Are you saying that video streaming on Youtube full screen mode for 720p, 1080p and maybe 4K are now working properly via the browser? Used to be an issue when it was first released. And that issue was a deal breaker for me. Thanks.

Greg Browne avatar

Excellent article thanks. For a few years I’ve been pursuing a useable ARM based desktop. If the performance is there, the OS is not up to the job but the Pi4 has both performance and a mature OS.
The full article in the MagPi includes some very useful tips, but I do recommend a fan cooled case. The best I’ve found so far is the Bruphny acrylic case as the fan is almost totally quiet.
Yes, I’d love to see a Pi4 powered laptop but heat dissipation is going to be a problem.

Keith N avatar

As a pi newby, I recently purchased a pi v4 with 4 Gig ram. I tried raspian, and found it to be not so stable for my day to day rummaging around on the net.I squirrelled around and have found manjaro xfce to be a pleasing runner. It seems to retain all the adjustments and alterations that I may make whereas raspian failed. I am a bit of an arch fan, and may try the arch version as well.

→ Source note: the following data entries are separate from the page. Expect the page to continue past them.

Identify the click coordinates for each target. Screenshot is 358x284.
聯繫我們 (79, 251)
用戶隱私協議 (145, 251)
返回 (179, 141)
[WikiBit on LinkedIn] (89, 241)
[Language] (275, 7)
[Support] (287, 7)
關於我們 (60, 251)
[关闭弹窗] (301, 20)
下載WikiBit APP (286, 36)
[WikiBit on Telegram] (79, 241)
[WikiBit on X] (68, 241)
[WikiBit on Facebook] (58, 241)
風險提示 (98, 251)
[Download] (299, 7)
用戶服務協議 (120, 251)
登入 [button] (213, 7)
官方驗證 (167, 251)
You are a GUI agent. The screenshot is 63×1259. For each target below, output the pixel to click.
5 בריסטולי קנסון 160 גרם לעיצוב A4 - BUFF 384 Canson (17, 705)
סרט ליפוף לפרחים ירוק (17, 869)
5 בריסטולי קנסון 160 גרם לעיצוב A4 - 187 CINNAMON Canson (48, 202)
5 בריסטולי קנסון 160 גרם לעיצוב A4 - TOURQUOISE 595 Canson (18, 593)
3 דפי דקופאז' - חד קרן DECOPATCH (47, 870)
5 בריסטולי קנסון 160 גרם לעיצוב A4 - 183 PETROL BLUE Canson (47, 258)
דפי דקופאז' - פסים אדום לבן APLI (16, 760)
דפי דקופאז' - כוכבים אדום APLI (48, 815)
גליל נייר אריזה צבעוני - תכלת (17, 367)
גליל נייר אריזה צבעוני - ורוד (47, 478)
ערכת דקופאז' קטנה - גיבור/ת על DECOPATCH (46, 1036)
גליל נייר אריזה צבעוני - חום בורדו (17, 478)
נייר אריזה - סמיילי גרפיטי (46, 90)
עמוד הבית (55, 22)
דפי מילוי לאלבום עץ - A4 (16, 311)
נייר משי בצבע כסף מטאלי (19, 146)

Most pleased with my acquisition.Over heating on larger progects is a bit of a problem, but have ordered a new case and fan assembly to hopefully over come that.I use this as a desktop only at this time.

Reece John avatar

Let me start off with stating that I own 8 raspberry Pi’s.
I do like them and use them in my home automation
But in my opinion a good desktop replacement would have the ability to connect a Bluetooth noise canceling headset with a microphone that is easily configurable using the manufacturer’s standard distro.
In my opinion a good desktop replacement would have a 64 bit operating system distro from the manufacturer capable of running modern 64 bit IDEs.

Alexa avatar

I’ve been using one as a full desktop since Pi3, now Pi4. Now
I am looking for a Laptop version to go on the road with.

Frits Schouten avatar

I just got myself a Pi4(2GiB), installed Kubuntu 19.10 with KDE Plasma version 5.16.5 and Kernel Version 5.3.0-1012-raspi2 (64bit). It’s quicker than my ‘Shuttle’.
The main reason I got it is for processing audio from my NOAA satellite receiver and present the images on my server.
I like the KDE desktop which is nearly as snappy as my ‘big’ computer.
I still have a bit of work to do to get WxToIMG to work.

LudwigIII avatar

I also used the Pi4 as desktop computer. It worked pretty well, if certain things are taken care of, e.g. a case with active cooling.
Also regarding software setup, I gave some hints which make it easier to change from a Windows desktop to Raspbian.
You could find the stuff at the website https://raspi4.wordpress.com/the-raspberry-pi4-as-desktop-computer/

Ankjit Budha avatar

I’ve been using one as a full desktop since Pi3, now Pi4.
I am looking for a Laptop version to go on the road with.